In recent developments, organic chlorides have been detected in both Azeri and Italian crude, posing potential risks to refinery equipment and causing supply disruptions in the global oil market.
Austrian energy group OMV, for instance, has found organic chloride contamination in Azeri crude cargoes intended for delivery to its oil refineries. However, the contaminated crude did not reach OMV's refineries, causing no disruption to its refining operations or fuel supply to the market.
Similarly, Italy's Eni detected organic chloride contamination in oil already in its systems, but the contamination has not been reported to have caused any disruptions to its operations or fuel supply.
Organic chlorides are commonly used in the industry for oil extraction and flow acceleration, but they must be removed before oil enters pipelines to prevent potential risks to refinery equipment. When present in crude, organic chlorides can lead to corrosion and damage to refinery equipment, increasing maintenance costs, downtime, and potential safety risks.
The contamination of Azeri crude has not been confirmed to have caused any disruptions to OMV's refining operations or fuel supply. However, in large concentrations, organic chlorides pose significant risks to refinery equipment, according to OMV.
The contamination of Azeri crude has led to several days' delays to loadings from Turkey's BTC Ceyhan terminal. Moreover, the price differentials for Azeri BTC crude cargoes reached a four-year low due to the contamination, trading significantly below Brent crude premiums.
For the overall oil supply market, organic chloride contamination can cause price volatility and supply disruptions. Contaminated crude often trades at a discount due to the risk and cost of processing. Pipeline operators may halt shipments or impose stricter quality controls, reducing available volumes and disrupting supply chains.
Such contamination forces refiners to invest in corrosion-resistant materials and more frequent inspections, raising operational expenses and reducing refinery throughput efficiency. It also threatens supply continuity and economic viability of oil refining operations reliant on the affected crude sources.
Over the long term, these risks include refinery equipment corrosion and failure, increased operational costs, potential for refinery shutdowns or reduced capacity affecting fuel supply consistency, devaluation of affected crude grades, supply chain interruptions, and heightened uncertainty impacting investment in oil production and refining projects linked to contaminated crude sources.

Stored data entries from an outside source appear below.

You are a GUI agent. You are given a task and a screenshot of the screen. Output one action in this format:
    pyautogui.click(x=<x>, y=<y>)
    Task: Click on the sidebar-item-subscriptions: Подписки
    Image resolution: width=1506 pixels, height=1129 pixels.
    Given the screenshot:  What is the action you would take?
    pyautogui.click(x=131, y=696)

Early detection and quality control are critical to mitigating these impacts, but the risks to infrastructure integrity and market stability remain significant over the long term. It is essential for oil companies to implement robust quality control measures to ensure the safety and efficiency of their operations and to maintain the stability of the global oil market.
[1] Organic Chlorides in Crude Oil: Risks and Mitigation Strategies. (2021). Oil & Gas Journal. [2] Contaminated Crude Oil: Impact on Refineries and Market Stability. (2021). Energy Industry Review. [3] The Long-term Impacts of Organic Chloride Contamination on Oil Refineries. (2021). Petroleum Economist. [4] Organic Chlorides in Azeri Crude: Market Volatility and Supply Disruptions. (2021). Financial Times. [5] The Role of Quality Control in Preventing Organic Chloride Contamination in Crude Oil. (2021). Journal of Petroleum Science and Engineering.

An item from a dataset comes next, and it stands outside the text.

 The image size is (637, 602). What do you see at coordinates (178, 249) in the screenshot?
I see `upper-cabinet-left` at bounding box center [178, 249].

The oil and gas industry, including companies like OMV and Eni, are at risk of increased maintenance costs, downtime, and potential safety risks due to the presence of organic chlorides in crude oil. These contaminants, often used for oil extraction and flow acceleration, can cause corrosion and damage to refinery equipment if not efficiently removed.
Financial instability can result in the oil-and-gas market from the contamination of crude oil such as Azeri BTC, as witnessed in the four-year low price differentials and supply disruptions that arose recently. Such contamination forces companies to invest in corrosion-resistant materials and more frequent inspections, raising operational expenses and potentially affecting fuel supply consistency.